*Task input*:
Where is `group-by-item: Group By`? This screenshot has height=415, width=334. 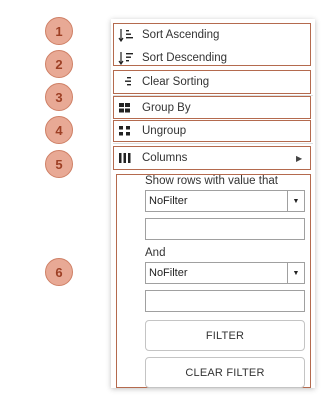 group-by-item: Group By is located at coordinates (211, 108).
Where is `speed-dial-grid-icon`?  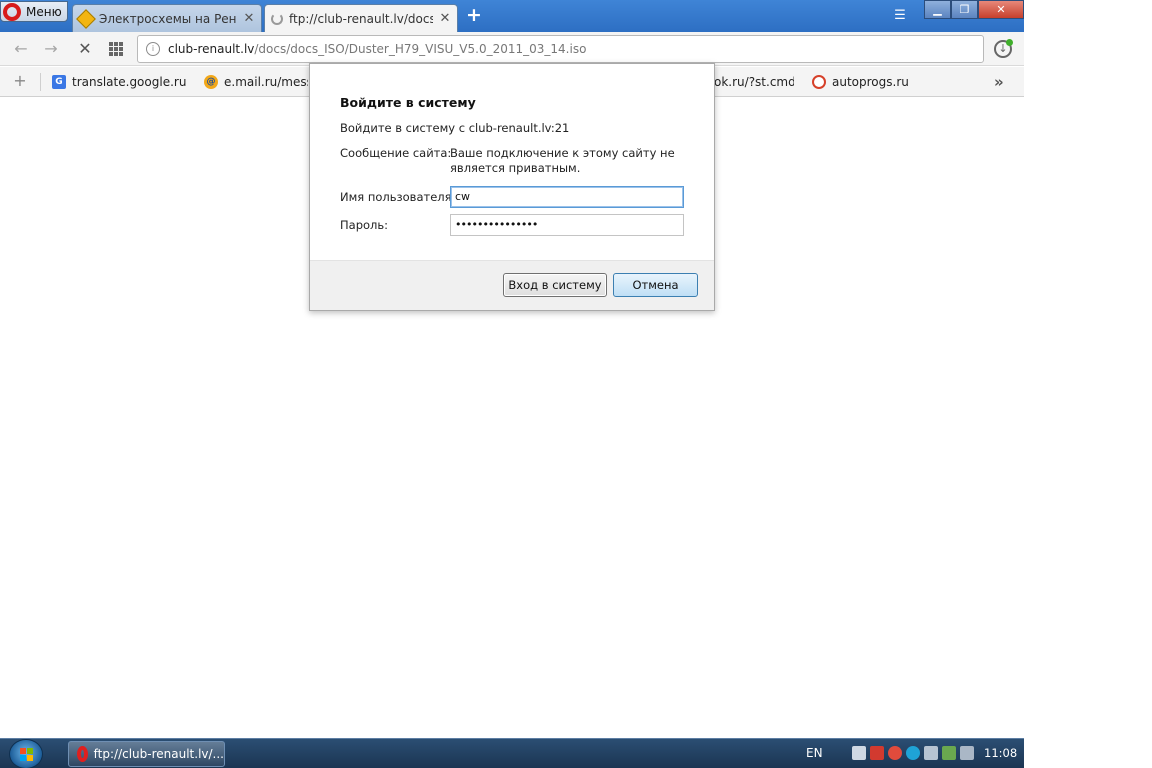 speed-dial-grid-icon is located at coordinates (116, 49).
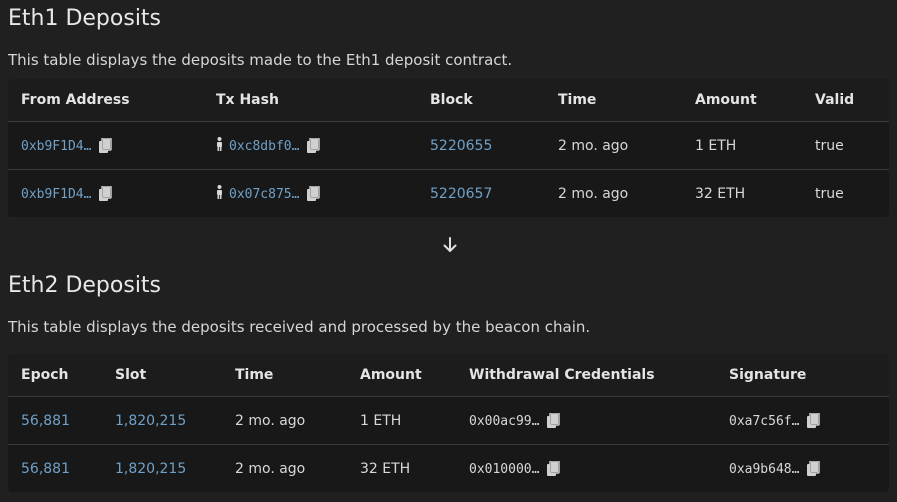 The image size is (897, 502). What do you see at coordinates (55, 376) in the screenshot?
I see `col-epoch: Epoch` at bounding box center [55, 376].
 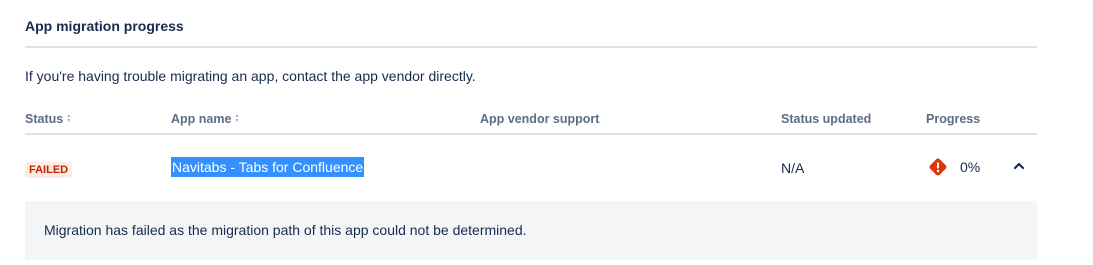 I want to click on column-header-progress: Progress, so click(x=953, y=119).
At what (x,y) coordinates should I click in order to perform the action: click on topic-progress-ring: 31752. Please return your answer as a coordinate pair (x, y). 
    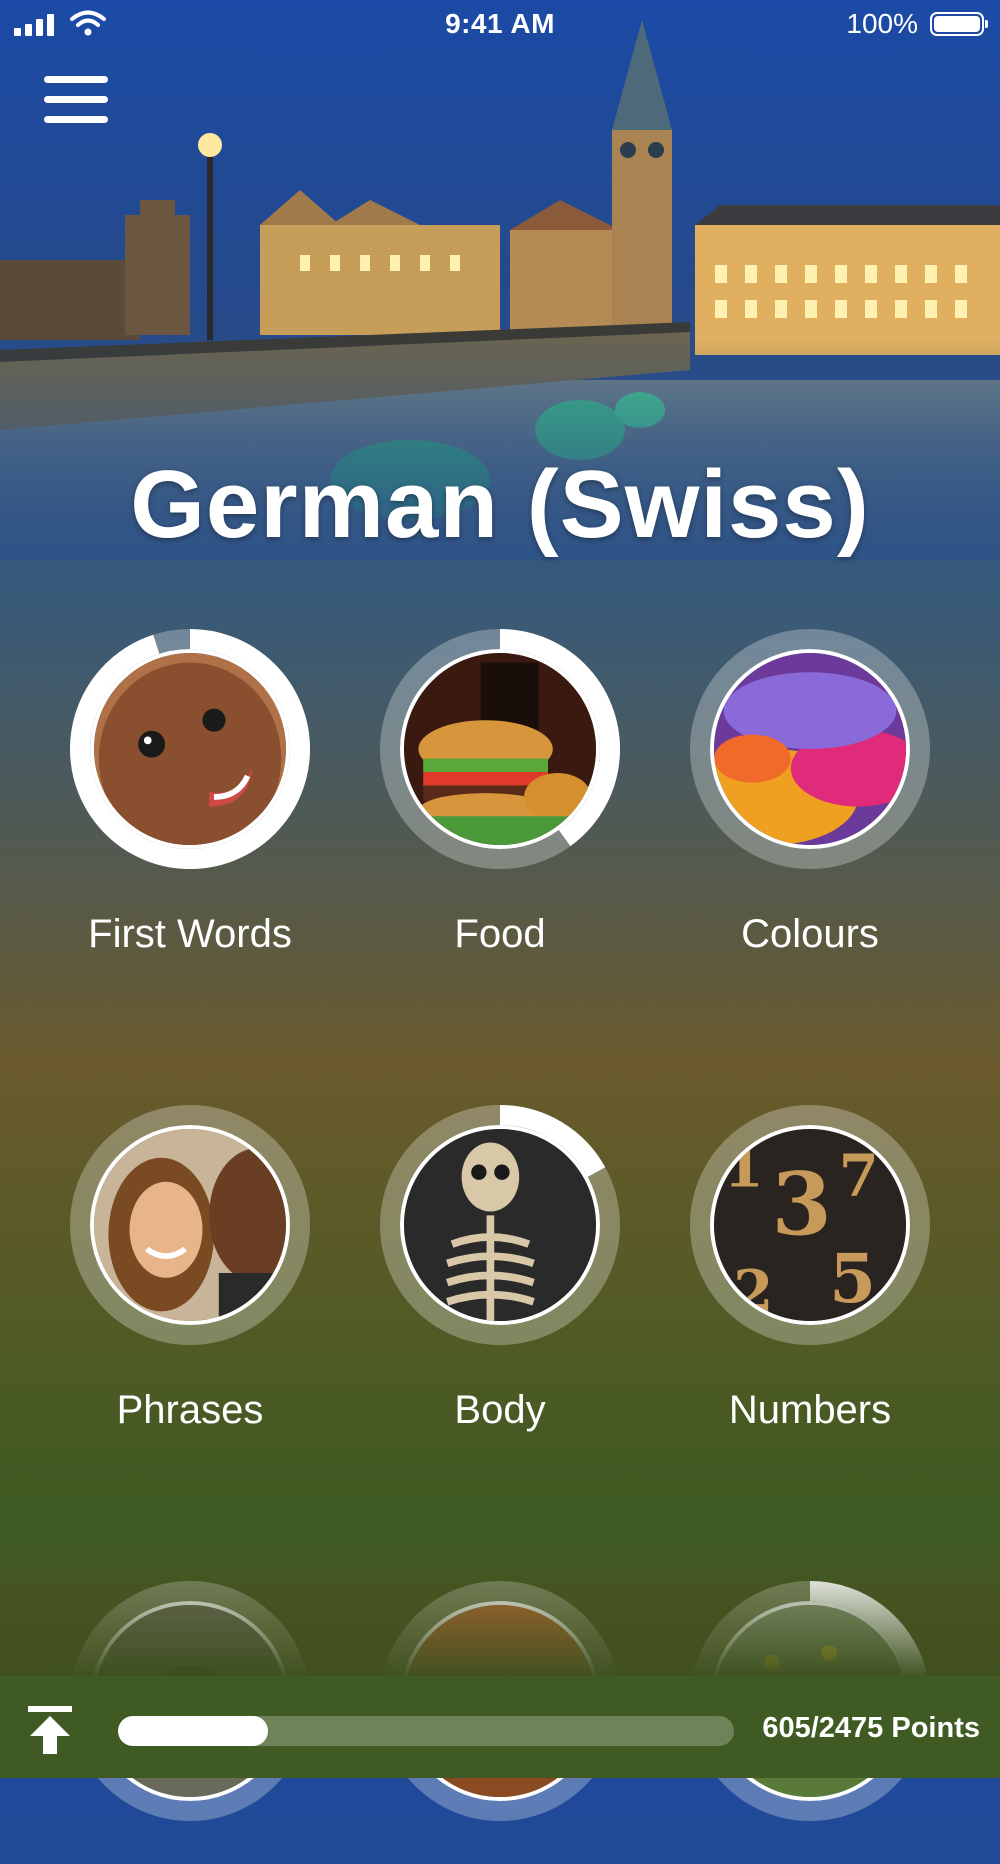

*Problem requirements*:
Copy the lines above word for word, from the line containing "I want to click" down through the last of the lines, and leave out the pictures.

*Solution*:
  I want to click on column-header-progress: Progress, so click(x=953, y=119).
At what (x,y) coordinates should I click in order to perform the action: click on topic-progress-ring: 31752. Please return your answer as a coordinate pair (x, y). 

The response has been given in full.